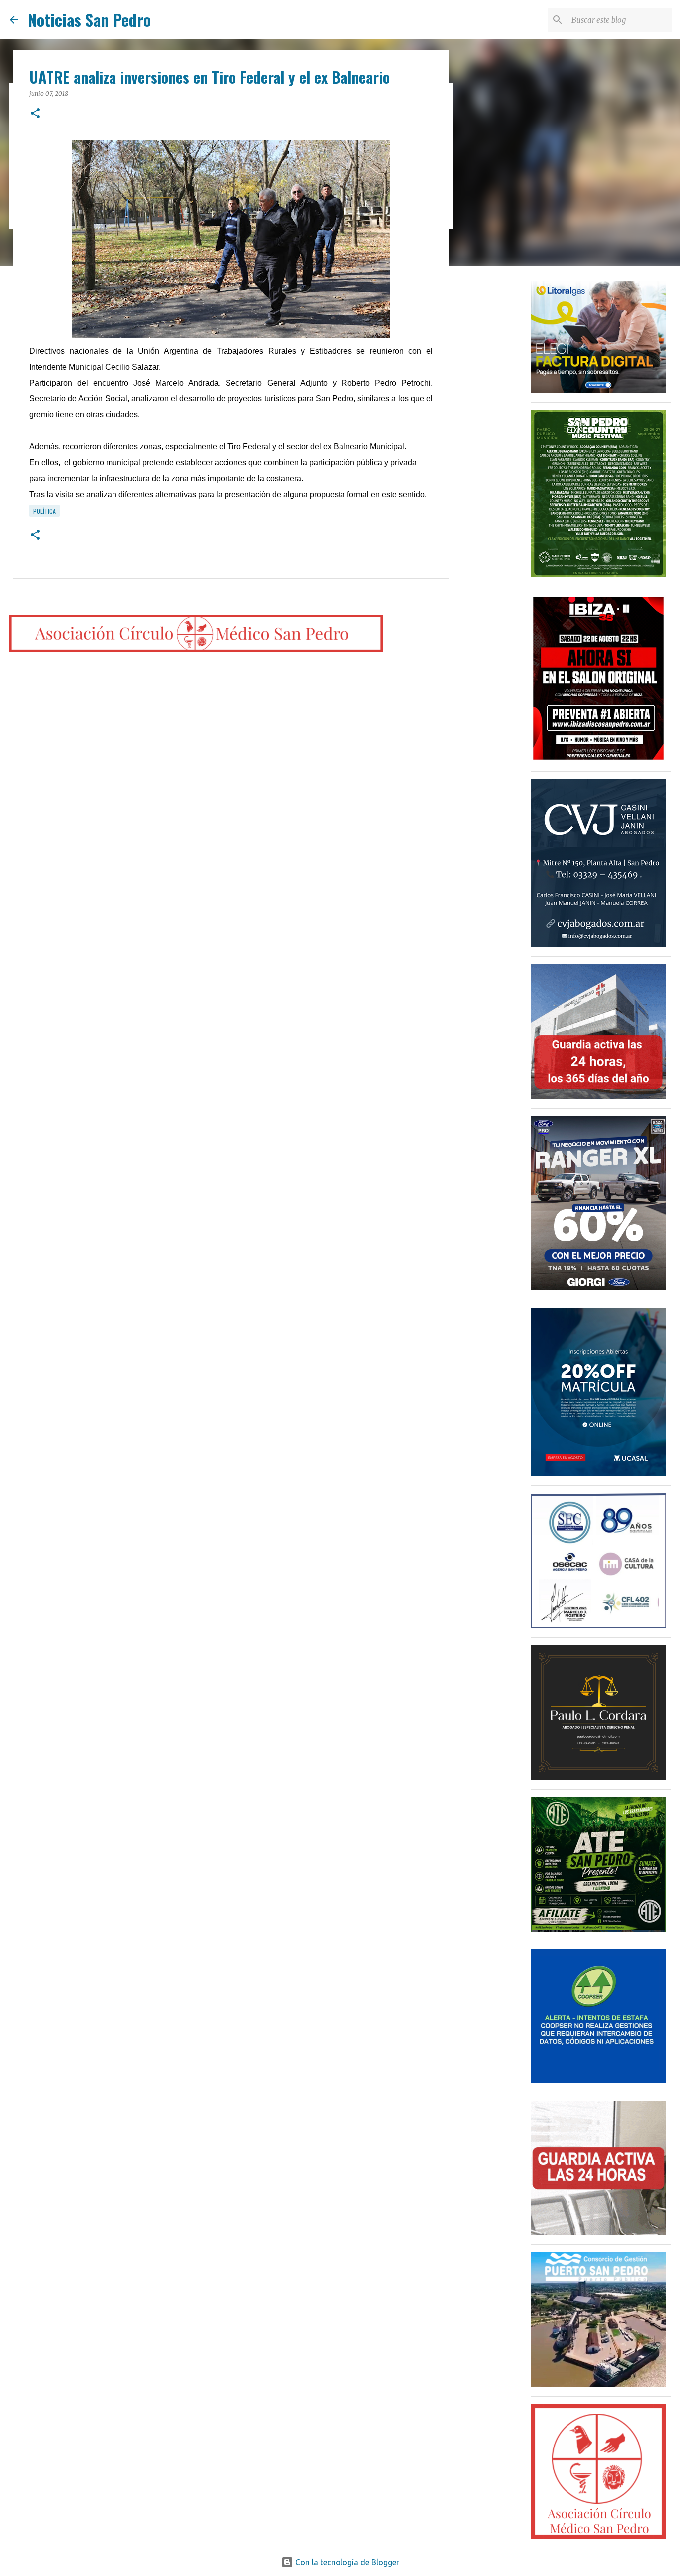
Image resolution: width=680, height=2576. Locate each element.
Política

☆ ☆ ☆ ☆ ☆ ☆ ☆

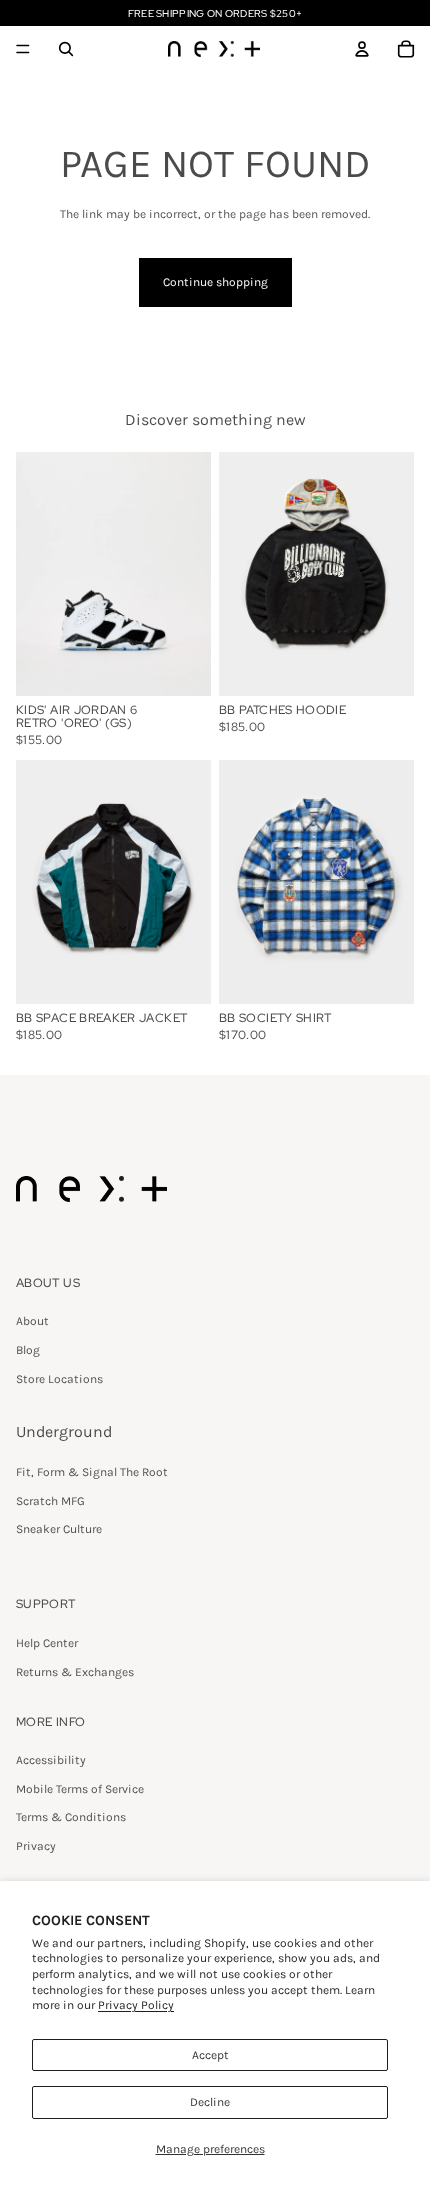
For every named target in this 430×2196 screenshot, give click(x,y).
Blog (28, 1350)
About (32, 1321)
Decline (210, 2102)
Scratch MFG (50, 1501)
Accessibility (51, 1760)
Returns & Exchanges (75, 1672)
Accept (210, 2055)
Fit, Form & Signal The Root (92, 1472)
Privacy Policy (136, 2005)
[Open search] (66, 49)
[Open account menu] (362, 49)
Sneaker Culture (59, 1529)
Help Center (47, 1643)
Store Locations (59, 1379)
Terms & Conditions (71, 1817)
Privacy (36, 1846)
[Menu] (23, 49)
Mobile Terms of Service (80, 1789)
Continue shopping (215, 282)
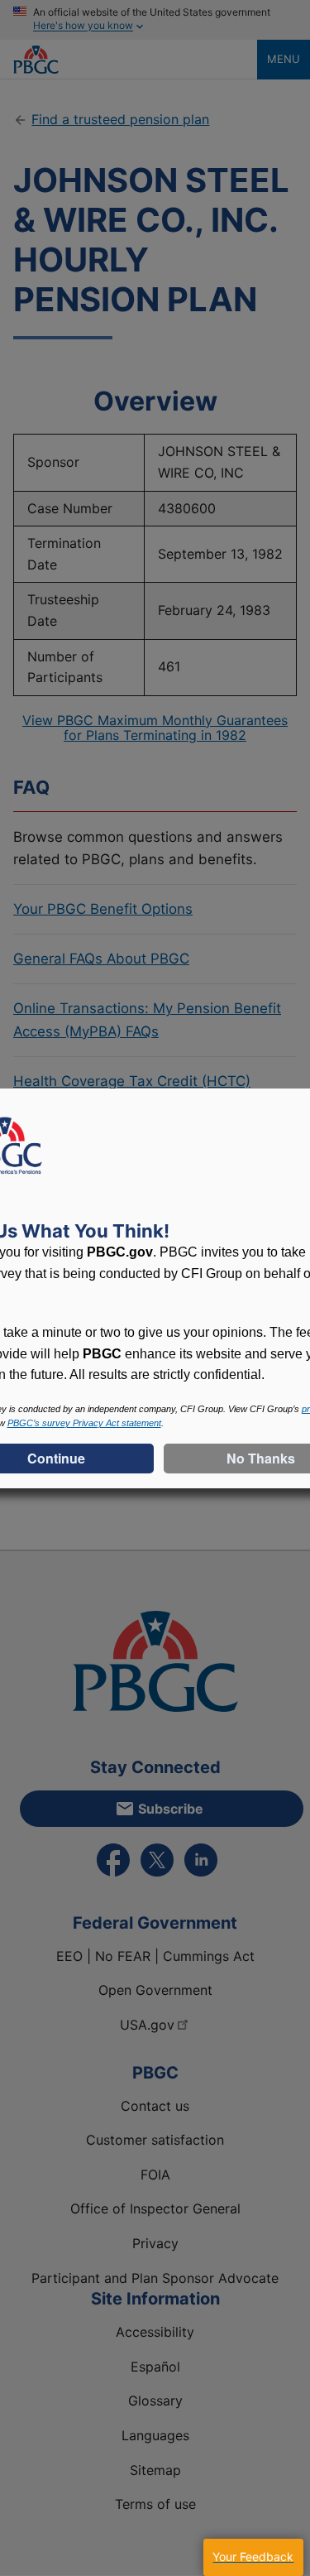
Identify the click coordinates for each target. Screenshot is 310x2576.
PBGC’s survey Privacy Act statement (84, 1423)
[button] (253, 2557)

☆ ☆ ☆ ☆ ☆ ☆ ☆

Exercise -
Gather up every line in the data above that contains the word "target", copying each one.

Answer for the task -
For every named target in this 430×2196 screenshot, give click(x,y).
Identify the click coordinates for each target. Screenshot is 310x2576.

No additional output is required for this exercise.